-- Source data follows --
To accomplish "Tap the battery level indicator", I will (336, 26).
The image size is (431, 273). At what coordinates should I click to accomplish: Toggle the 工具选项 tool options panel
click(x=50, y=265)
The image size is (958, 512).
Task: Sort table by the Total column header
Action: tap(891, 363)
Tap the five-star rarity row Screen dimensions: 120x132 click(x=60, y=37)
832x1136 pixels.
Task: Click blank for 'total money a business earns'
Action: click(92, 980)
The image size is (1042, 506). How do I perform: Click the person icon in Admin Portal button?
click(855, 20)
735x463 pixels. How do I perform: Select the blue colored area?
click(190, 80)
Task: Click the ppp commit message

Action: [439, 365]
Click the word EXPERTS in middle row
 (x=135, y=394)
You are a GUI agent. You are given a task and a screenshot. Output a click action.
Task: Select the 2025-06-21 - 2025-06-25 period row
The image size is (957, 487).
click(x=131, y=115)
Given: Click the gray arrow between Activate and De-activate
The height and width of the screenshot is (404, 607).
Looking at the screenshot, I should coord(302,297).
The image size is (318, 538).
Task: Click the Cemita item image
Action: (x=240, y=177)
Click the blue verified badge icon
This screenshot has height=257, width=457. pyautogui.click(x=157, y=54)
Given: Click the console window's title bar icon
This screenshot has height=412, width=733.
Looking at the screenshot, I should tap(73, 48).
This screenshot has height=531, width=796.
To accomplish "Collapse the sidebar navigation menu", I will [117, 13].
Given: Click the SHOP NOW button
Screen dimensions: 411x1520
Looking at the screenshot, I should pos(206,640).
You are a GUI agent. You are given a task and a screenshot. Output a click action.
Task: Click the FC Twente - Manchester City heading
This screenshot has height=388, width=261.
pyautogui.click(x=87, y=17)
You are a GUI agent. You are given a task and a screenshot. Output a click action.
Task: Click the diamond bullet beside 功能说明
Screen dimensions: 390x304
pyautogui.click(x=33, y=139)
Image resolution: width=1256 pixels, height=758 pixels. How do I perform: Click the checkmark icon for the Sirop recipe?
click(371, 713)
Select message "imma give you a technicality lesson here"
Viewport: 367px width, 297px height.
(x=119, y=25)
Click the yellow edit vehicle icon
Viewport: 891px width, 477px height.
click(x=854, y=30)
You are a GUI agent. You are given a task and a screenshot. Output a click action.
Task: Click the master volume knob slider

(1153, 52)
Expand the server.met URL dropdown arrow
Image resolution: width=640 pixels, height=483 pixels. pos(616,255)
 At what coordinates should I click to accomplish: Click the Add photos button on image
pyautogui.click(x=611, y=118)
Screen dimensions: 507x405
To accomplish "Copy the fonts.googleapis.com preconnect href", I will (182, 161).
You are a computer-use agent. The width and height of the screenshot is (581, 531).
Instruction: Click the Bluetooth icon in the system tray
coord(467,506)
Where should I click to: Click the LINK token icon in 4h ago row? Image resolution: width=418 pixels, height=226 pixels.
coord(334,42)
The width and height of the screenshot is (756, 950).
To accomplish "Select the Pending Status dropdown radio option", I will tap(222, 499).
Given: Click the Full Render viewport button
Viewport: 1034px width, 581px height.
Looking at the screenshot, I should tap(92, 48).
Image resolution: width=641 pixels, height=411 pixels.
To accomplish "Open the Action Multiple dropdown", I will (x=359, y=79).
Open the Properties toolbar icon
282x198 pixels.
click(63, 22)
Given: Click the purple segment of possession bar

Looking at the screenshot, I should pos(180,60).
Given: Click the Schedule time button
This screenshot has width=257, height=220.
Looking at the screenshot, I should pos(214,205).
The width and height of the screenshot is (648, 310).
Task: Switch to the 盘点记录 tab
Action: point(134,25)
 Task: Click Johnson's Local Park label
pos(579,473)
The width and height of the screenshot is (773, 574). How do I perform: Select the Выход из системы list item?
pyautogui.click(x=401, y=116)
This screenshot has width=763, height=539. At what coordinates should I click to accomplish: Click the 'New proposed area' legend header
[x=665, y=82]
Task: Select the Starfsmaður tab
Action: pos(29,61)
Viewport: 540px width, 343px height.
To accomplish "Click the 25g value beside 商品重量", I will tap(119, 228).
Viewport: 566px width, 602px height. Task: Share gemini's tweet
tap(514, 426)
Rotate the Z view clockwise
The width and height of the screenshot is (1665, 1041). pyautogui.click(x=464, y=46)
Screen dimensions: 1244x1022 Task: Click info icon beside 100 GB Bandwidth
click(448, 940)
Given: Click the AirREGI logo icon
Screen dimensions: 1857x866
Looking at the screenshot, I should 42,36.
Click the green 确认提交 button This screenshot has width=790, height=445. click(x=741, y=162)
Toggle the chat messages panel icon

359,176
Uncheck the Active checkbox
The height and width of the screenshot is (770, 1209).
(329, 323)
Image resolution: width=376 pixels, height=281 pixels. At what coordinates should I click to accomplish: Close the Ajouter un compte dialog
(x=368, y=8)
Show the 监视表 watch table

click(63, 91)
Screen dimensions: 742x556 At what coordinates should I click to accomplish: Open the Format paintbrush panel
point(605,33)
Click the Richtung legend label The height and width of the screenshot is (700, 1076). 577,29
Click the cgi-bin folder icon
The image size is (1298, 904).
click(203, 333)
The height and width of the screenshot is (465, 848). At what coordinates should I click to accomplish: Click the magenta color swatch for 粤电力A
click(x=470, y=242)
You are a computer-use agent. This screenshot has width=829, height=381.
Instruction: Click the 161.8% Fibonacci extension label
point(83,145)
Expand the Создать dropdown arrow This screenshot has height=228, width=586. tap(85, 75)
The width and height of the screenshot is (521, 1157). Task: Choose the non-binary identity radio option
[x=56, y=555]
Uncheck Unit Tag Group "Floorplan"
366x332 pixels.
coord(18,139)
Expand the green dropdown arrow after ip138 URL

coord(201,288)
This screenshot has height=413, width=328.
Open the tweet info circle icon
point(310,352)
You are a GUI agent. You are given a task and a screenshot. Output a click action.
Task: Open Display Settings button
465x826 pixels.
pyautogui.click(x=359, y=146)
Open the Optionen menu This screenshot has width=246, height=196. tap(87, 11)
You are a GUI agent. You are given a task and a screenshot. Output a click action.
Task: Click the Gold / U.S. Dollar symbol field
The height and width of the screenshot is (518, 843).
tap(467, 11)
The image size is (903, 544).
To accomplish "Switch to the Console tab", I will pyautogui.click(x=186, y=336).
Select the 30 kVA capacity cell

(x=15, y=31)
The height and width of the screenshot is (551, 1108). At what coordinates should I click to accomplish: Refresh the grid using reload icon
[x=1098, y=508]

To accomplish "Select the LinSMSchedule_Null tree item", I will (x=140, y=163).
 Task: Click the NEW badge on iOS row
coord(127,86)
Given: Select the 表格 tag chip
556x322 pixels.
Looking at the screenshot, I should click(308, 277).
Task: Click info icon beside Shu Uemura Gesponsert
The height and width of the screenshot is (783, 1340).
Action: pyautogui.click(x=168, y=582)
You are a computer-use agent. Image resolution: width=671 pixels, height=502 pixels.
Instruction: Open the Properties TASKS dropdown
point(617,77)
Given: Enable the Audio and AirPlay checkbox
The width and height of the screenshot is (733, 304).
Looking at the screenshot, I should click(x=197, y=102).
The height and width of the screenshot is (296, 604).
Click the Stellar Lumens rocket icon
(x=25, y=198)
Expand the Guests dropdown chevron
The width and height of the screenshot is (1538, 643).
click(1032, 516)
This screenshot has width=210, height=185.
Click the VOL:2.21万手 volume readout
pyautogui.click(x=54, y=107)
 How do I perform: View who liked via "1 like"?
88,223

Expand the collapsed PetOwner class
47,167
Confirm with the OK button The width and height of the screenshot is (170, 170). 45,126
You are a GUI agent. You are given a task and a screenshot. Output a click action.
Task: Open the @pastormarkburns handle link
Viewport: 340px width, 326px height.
-- Source data concluded --
# Your task
Count how many lines in the records hold the string "checkbox"; reply with the number alone.

# Output for this exercise
2